Copy out the following lines word for word, from the first to the last.

(Collected data)
--- Begin ---

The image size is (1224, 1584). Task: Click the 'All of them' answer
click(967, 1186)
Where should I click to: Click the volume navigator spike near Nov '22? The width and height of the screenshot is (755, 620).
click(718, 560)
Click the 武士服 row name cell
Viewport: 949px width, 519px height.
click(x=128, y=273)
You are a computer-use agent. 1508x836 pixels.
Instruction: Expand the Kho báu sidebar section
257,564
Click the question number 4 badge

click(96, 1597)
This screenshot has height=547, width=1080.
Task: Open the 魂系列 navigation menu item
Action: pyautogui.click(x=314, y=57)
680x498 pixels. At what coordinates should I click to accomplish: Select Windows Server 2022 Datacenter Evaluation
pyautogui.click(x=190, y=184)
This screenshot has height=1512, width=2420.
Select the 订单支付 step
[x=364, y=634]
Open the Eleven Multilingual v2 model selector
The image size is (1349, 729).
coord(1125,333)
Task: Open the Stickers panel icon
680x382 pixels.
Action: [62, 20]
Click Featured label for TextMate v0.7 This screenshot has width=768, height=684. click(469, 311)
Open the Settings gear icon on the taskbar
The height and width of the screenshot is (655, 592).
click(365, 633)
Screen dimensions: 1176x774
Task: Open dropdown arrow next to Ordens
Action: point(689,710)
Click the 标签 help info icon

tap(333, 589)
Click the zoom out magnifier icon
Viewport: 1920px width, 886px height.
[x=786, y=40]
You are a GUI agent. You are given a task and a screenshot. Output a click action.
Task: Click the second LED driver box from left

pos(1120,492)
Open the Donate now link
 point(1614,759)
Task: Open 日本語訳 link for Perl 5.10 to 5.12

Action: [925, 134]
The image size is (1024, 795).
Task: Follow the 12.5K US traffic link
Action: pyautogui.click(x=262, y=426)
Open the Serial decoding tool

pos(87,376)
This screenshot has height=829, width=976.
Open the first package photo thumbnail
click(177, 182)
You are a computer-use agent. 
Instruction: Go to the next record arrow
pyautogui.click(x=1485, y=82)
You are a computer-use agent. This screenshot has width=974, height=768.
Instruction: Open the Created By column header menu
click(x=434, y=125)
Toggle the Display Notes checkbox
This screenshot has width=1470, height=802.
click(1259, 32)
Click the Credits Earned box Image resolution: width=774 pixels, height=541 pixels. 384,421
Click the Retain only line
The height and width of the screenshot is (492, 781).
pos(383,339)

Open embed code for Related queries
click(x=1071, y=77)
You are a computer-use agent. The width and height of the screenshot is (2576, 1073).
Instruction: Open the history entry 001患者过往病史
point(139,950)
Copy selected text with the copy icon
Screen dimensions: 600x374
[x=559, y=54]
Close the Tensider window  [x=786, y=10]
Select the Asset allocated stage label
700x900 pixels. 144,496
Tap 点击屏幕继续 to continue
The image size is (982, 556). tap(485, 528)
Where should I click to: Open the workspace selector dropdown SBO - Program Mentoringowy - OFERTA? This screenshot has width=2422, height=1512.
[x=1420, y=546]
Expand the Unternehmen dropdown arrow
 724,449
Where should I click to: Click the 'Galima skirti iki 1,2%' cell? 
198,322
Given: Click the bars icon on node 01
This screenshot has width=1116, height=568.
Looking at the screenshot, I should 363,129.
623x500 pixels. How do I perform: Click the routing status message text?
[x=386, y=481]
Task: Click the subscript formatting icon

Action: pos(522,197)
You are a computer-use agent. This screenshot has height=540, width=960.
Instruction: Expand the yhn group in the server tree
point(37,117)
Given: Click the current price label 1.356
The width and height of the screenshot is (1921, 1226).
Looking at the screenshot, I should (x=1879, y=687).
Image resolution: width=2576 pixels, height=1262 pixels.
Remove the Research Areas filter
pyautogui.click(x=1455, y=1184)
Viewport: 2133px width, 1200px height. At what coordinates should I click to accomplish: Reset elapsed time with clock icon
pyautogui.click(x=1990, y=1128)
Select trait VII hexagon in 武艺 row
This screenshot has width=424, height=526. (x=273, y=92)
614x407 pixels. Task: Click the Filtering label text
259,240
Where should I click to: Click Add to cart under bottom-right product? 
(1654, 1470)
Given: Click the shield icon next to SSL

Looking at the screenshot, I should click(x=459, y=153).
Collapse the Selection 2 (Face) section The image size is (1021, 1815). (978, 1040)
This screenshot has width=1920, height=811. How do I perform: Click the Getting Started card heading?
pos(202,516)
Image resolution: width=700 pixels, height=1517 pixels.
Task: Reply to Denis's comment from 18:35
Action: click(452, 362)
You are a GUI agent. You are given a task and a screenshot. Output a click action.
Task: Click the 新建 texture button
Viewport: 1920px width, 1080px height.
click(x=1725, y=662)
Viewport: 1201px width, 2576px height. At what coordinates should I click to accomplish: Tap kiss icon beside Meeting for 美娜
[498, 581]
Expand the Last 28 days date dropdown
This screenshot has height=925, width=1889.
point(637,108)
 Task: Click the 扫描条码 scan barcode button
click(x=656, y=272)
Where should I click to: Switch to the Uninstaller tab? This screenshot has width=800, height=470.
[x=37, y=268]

--- End ---

OUTPUT FOR THIS TASK:
The image size is (1224, 1584). Task: Click the 'All of them' answer
click(967, 1186)
Where should I click to: Click the volume navigator spike near Nov '22? The width and height of the screenshot is (755, 620).
click(718, 560)
Click the 武士服 row name cell
Viewport: 949px width, 519px height.
click(x=128, y=273)
You are a computer-use agent. 1508x836 pixels.
Instruction: Expand the Kho báu sidebar section
257,564
Click the question number 4 badge

click(96, 1597)
This screenshot has height=547, width=1080.
Task: Open the 魂系列 navigation menu item
Action: pyautogui.click(x=314, y=57)
680x498 pixels. At what coordinates should I click to accomplish: Select Windows Server 2022 Datacenter Evaluation
pyautogui.click(x=190, y=184)
This screenshot has height=1512, width=2420.
Select the 订单支付 step
[x=364, y=634]
Open the Eleven Multilingual v2 model selector
The image size is (1349, 729).
coord(1125,333)
Task: Open the Stickers panel icon
680x382 pixels.
Action: [62, 20]
Click Featured label for TextMate v0.7 This screenshot has width=768, height=684. click(469, 311)
Open the Settings gear icon on the taskbar
The height and width of the screenshot is (655, 592).
click(365, 633)
Screen dimensions: 1176x774
Task: Open dropdown arrow next to Ordens
Action: point(689,710)
Click the 标签 help info icon

tap(333, 589)
Click the zoom out magnifier icon
Viewport: 1920px width, 886px height.
[x=786, y=40]
You are a GUI agent. You are given a task and a screenshot. Output a click action.
Task: Click the second LED driver box from left

pos(1120,492)
Open the Donate now link
 point(1614,759)
Task: Open 日本語訳 link for Perl 5.10 to 5.12

Action: [925, 134]
The image size is (1024, 795).
Task: Follow the 12.5K US traffic link
Action: pyautogui.click(x=262, y=426)
Open the Serial decoding tool

pos(87,376)
This screenshot has height=829, width=976.
Open the first package photo thumbnail
click(177, 182)
You are a computer-use agent. 
Instruction: Go to the next record arrow
pyautogui.click(x=1485, y=82)
You are a computer-use agent. This screenshot has width=974, height=768.
Instruction: Open the Created By column header menu
click(x=434, y=125)
Toggle the Display Notes checkbox
This screenshot has width=1470, height=802.
click(1259, 32)
Click the Credits Earned box Image resolution: width=774 pixels, height=541 pixels. 384,421
Click the Retain only line
The height and width of the screenshot is (492, 781).
pos(383,339)

Open embed code for Related queries
click(x=1071, y=77)
You are a computer-use agent. The width and height of the screenshot is (2576, 1073).
Instruction: Open the history entry 001患者过往病史
point(139,950)
Copy selected text with the copy icon
Screen dimensions: 600x374
[x=559, y=54]
Close the Tensider window  [x=786, y=10]
Select the Asset allocated stage label
700x900 pixels. 144,496
Tap 点击屏幕继续 to continue
The image size is (982, 556). tap(485, 528)
Where should I click to: Open the workspace selector dropdown SBO - Program Mentoringowy - OFERTA? This screenshot has width=2422, height=1512.
[x=1420, y=546]
Expand the Unternehmen dropdown arrow
 724,449
Where should I click to: Click the 'Galima skirti iki 1,2%' cell? 
198,322
Given: Click the bars icon on node 01
This screenshot has width=1116, height=568.
Looking at the screenshot, I should 363,129.
623x500 pixels. How do I perform: Click the routing status message text?
[x=386, y=481]
Task: Click the subscript formatting icon

Action: pos(522,197)
You are a computer-use agent. This screenshot has height=540, width=960.
Instruction: Expand the yhn group in the server tree
point(37,117)
Given: Click the current price label 1.356
The width and height of the screenshot is (1921, 1226).
Looking at the screenshot, I should (x=1879, y=687).
Image resolution: width=2576 pixels, height=1262 pixels.
Remove the Research Areas filter
pyautogui.click(x=1455, y=1184)
Viewport: 2133px width, 1200px height. At what coordinates should I click to accomplish: Reset elapsed time with clock icon
pyautogui.click(x=1990, y=1128)
Select trait VII hexagon in 武艺 row
This screenshot has width=424, height=526. (x=273, y=92)
614x407 pixels. Task: Click the Filtering label text
259,240
Where should I click to: Click Add to cart under bottom-right product? 
(1654, 1470)
Given: Click the shield icon next to SSL

Looking at the screenshot, I should click(x=459, y=153).
Collapse the Selection 2 (Face) section The image size is (1021, 1815). (978, 1040)
This screenshot has width=1920, height=811. How do I perform: Click the Getting Started card heading?
pos(202,516)
Image resolution: width=700 pixels, height=1517 pixels.
Task: Reply to Denis's comment from 18:35
Action: click(452, 362)
You are a GUI agent. You are given a task and a screenshot. Output a click action.
Task: Click the 新建 texture button
Viewport: 1920px width, 1080px height.
click(x=1725, y=662)
Viewport: 1201px width, 2576px height. At what coordinates should I click to accomplish: Tap kiss icon beside Meeting for 美娜
[498, 581]
Expand the Last 28 days date dropdown
This screenshot has height=925, width=1889.
point(637,108)
 Task: Click the 扫描条码 scan barcode button
click(x=656, y=272)
Where should I click to: Switch to the Uninstaller tab? This screenshot has width=800, height=470.
[x=37, y=268]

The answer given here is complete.